Muere uno con año de intermedio. En 2010, murió Luis Scott, su hermano dos años menor. Su gente, su sangre, sus afectos en las estadísticas.

Luis era carpintero, constructor, apicultor, artesano y un apasionado de las serpientes. Les salvaba la vida, aunque tuviera que pagar por ellas y, ya en cautiverio, les extraía el veneno.  Donaba las ponzoñas a las instituciones que elaboran los sueros antiofídicos.

En tres tiempos
La carrera de Douglas comenzó hace exactamente 52 años con un curso de Primeros Auxilios en el entonces Departamento Vargas. Un año después, en 1963, se enlistó en la Escuela Técnica de la Armada de Venezuela, en Catia La Mar y cursó Enfermería. Al finalizar esa primera fase de estudios, recibió el botón “Orden de Enfermería Clase B Armada” por haber conseguido el primer puesto y, casi de inmediato, abordó el patrullero de costa P-03 Alcatraz en donde durante dos años trabajó sin médico.
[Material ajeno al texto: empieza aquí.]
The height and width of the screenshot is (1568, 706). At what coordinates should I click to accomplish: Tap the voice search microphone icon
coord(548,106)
Del barco pasó al Hospital Militar Alberto Arvelo de Caracas. Ahí estuvo entre 1964 y 1974. “Ganaba 540 bolívares, recuerda, más 100 bolívares por guardias especiales”. Pasó 6 años en el Servicio de Siquiatría, un buen tiempo en Cardiología y el resto en los demás servicios.
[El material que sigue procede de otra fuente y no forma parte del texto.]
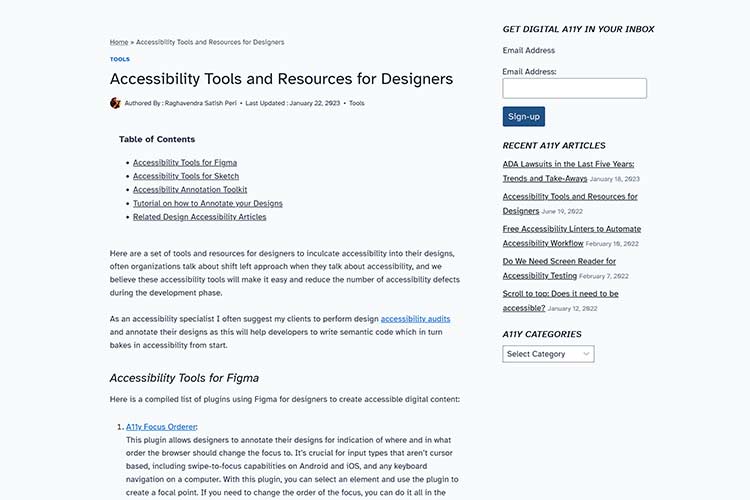Read ADA Lawsuits in the Last Five Years article
The image size is (750, 500).
pos(568,164)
Con María, su compañera de casi tres décadas y seis de sus 11 hijos se mudó a El Paují, una comunidad mixta –de indígenas y criollos, ecologistas y mineros- ubicada entre Santa Elena e Ikabarú.

Al llegar a El Paují, fundó el Puesto de Primeros Auxilios (1985), poco después el Grupo de Rescate (1988). Eran cargos ad honorem. El acuerdo era que cada familia debía dar un aporte mensual para quien se ocupaba de vacunarlos, de curarlos. Pero, como no siempre se le juntaba el dinero necesario, él iba a la mina. “Salía a buscar mi orito en los rabines, pero sin daño ecológico. Lo que hacía era ir con una pinza y una careta y buscar en las ollitas. Me daba para comer. El gramo estaba en ochenta bolívares”.
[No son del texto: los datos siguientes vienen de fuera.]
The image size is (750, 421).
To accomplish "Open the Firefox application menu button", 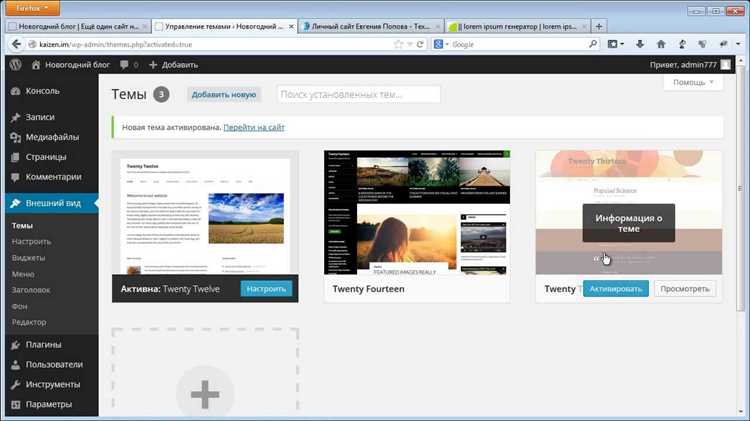I will click(30, 8).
“Traje al mundo una gran cantidad de niños, doscientos o trescientos, atendí partos en agua, con agüita templadita para ayudar a la parturienta a relajarse y nunca se me murió  nadie”.

Pero, así como le tocó acompañar a esas madres durante el alumbramiento, también tuvo que levantar cuerpos sin vida. Jamás olvidará la caída de la avioneta en la viajaban la médico Xiomara Rivas y cuatro personas más. Sólo una muchacha sobrevivió, “a la que se le quemaron las piernas”

Luego fue asimilado como enfermero por la Alcaldía, fue presidente de la Asociación de Vecinos,  primer jefe Civil de El Paují y concejal parroquial.

A Santa Elena, la capital del municipio, llegó en busca de una mejor educación para sus hijos. 


Desde 2004 trabaja formalmente para PC Bolívar y durante tres años presidió el Instituto Municipal de Salud Pública, un cargo que en teoría lo postraría detrás de un escritorio, rodeado de reconocimientos colgados en las paredes, pero él jamás dejó de salir a la calle, de apagar fuegos.